Carine Fernandez plonge dans les années noires de l’Espagne, celle du règne Franquiste et de ses sombres corridors. Un petit rafraichissement historique n’est pas à prévoir. En revanche, si votre connaissance du franquisme laisse à désirer, vous aurez envie d’en savoir plus. Pour comprendre un peu mieux Miguel, vieux loup solitaire.
Miguel vit seul avec Ramon, son chien. Il aime la tranquillité de sa solitude. Et alors que le lecteur est en droit de se demander ce qui motive cet homme à contempler ses routines quotidiennes, dans un immobilisme complet, il reçoit une lettre de sa sœur. Sœur qui lui annonce qu’elle compte venir vivre auprès de lui. Désormais veuve, elle a l’idée de mêler son existence privée de compagnie avec son vieux frangin.

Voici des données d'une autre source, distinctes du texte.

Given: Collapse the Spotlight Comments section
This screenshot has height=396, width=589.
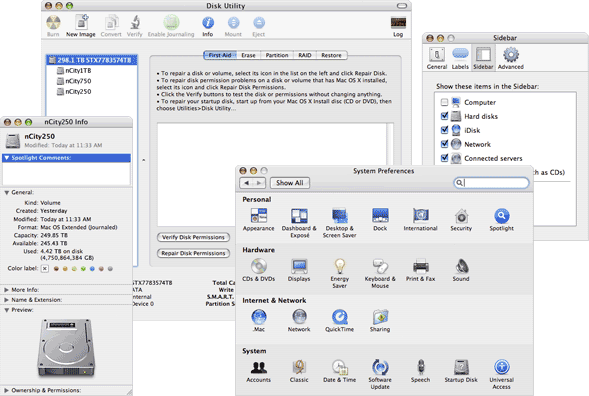Looking at the screenshot, I should [x=6, y=158].
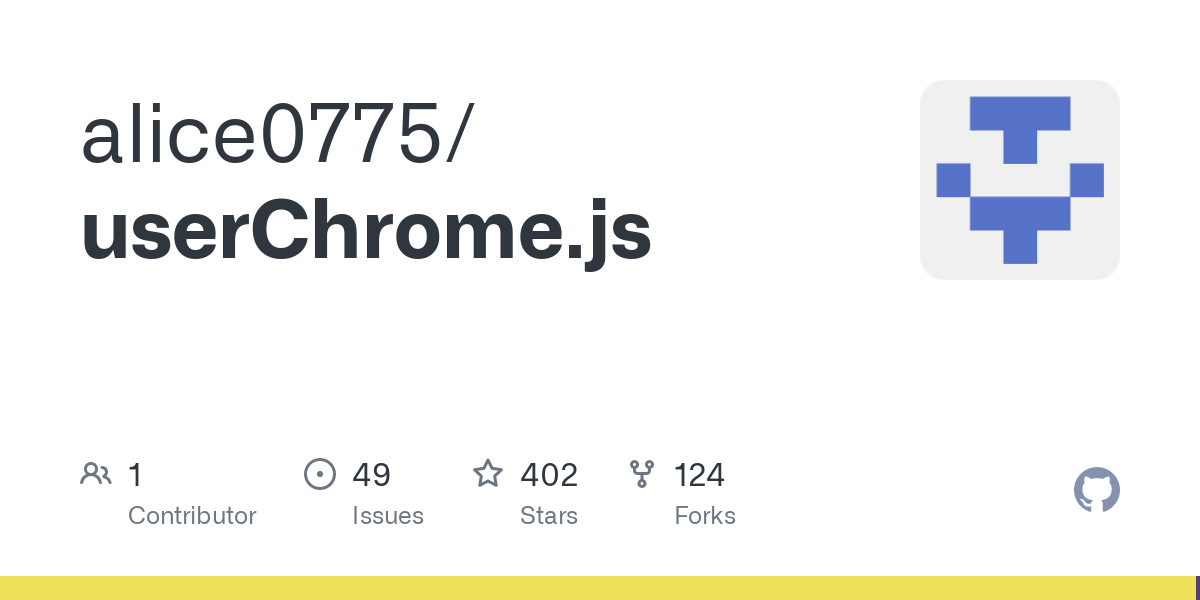Screen dimensions: 1200x600
Task: Click the issues count 49
Action: [x=371, y=474]
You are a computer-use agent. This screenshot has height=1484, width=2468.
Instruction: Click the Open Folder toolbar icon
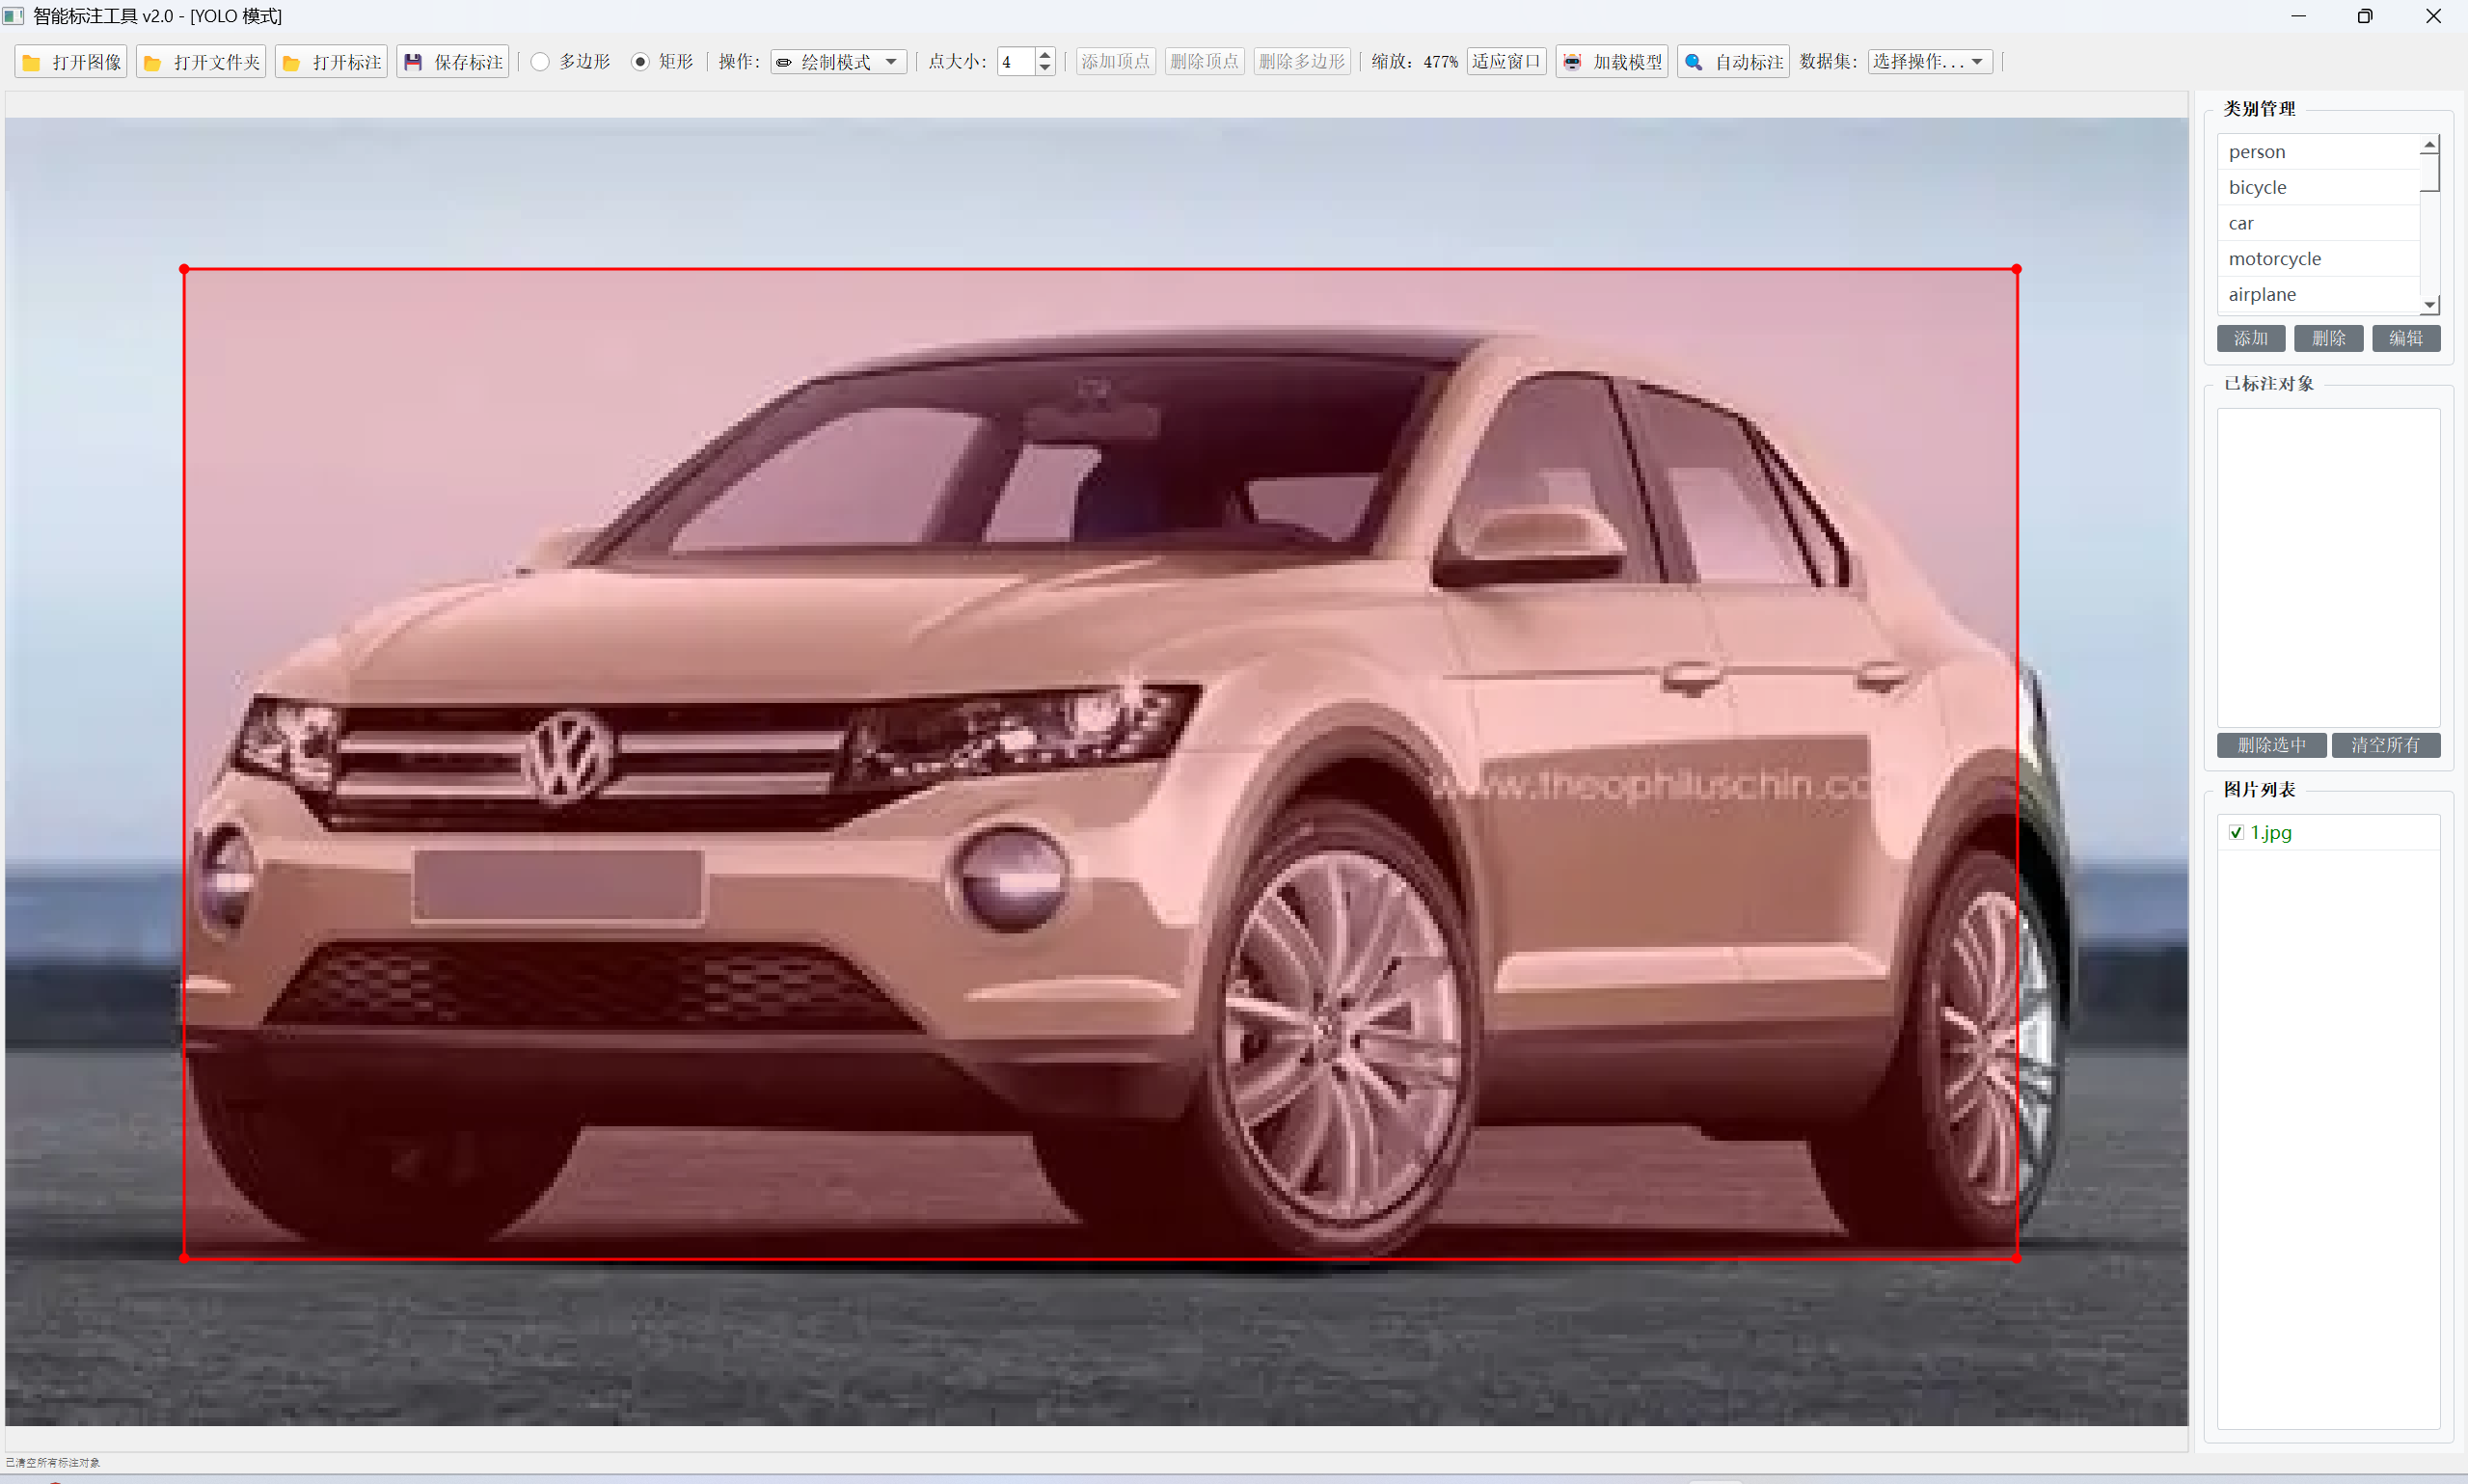(153, 63)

Oui mais Miguel ne l’entend pas de cette oreille. Et au lieu de lui opposer un non ferme et définitif, ou même de la convaincre que l’idée n’est pas terrible pour leurs auras respectives, il prend ses cliques et ses claques et il quitte sa petite vie insipide et tranquille.
Le lecteur chemine avec ce vieillard attachant, et découvre au fil des pages ce qui le tourmente. Le passé. Ce foutu passé franquiste. Lui était un pauvre paysan sans sou ni influence. Son frère jumeau et lui se faisaient appeler Médianoche (minuit) et Médiodia (midi), ils vivaient d’insouciance et de canailleries dans leur village de Montepalomas.
Mais Franco avait furieusement besoin de contrôler absolument tout le pays, de la plus petite parcelle terrestre au plus infime neurone. La guerre civile fit rage en l’Espagne de ces années tristes. Les frères le payèrent de leur vie. L’un avec son sang, l’autre avec son âme. C’est tout ce qu’il reste de Miguel-Medianoche. Le visage assassiné de son frère le hante toutes les minutes de toutes les heures de sa vie que nous eûmes l’impertinence de qualifier d’insipide.
"On y a tous cru. Une fois le nazisme renversé, on se débarrasserait du franquisme dans la foulée. Après Paris et Berlin, il y aurait Madrid. Tu parles ! L’Espagne a été oubliée de tous, volontairement oubliée, on a laissé de Franquito bien tranquille de l’autre côté des Pyrénées et on s’est empressé de réécrire l’histoire. Il n’y en a eu que pour les Américains et les résistants français. A les entendre, toute la France était résistante. Sur les libérateurs espagnols, pas un mot ! On les a envoyés crever en Allemagne en traquant Hitler dans son nid d’aigle à Berchtegaden. Disparus, effacés, oubliés les drapeaux de la République espagnole flottant sur les Champs-Elysées le 26 août 44 !"
Coupables. Nous, glorieux égoïstes, les victimes franquistes furent jetées aux oubliettes de notre lassitude à poursuivre le combat. Voilà ce que révèle Carine Fernandez dans les tourments de Miguel. C’est un peuple, un pays entier qui a pansé encore ses plaies dans l’ombre des traumatismes que nous partageons.
Une lecture douloureuse, un poignant témoignage de la guerre civile espagnole, une quête de pardon, Mille ans après la guerre est un récit juste et sensible sur les ravages des conflits, sur les désillusions et les bassesses des hommes. Vous ne ressortirez pas indemne de ces pages.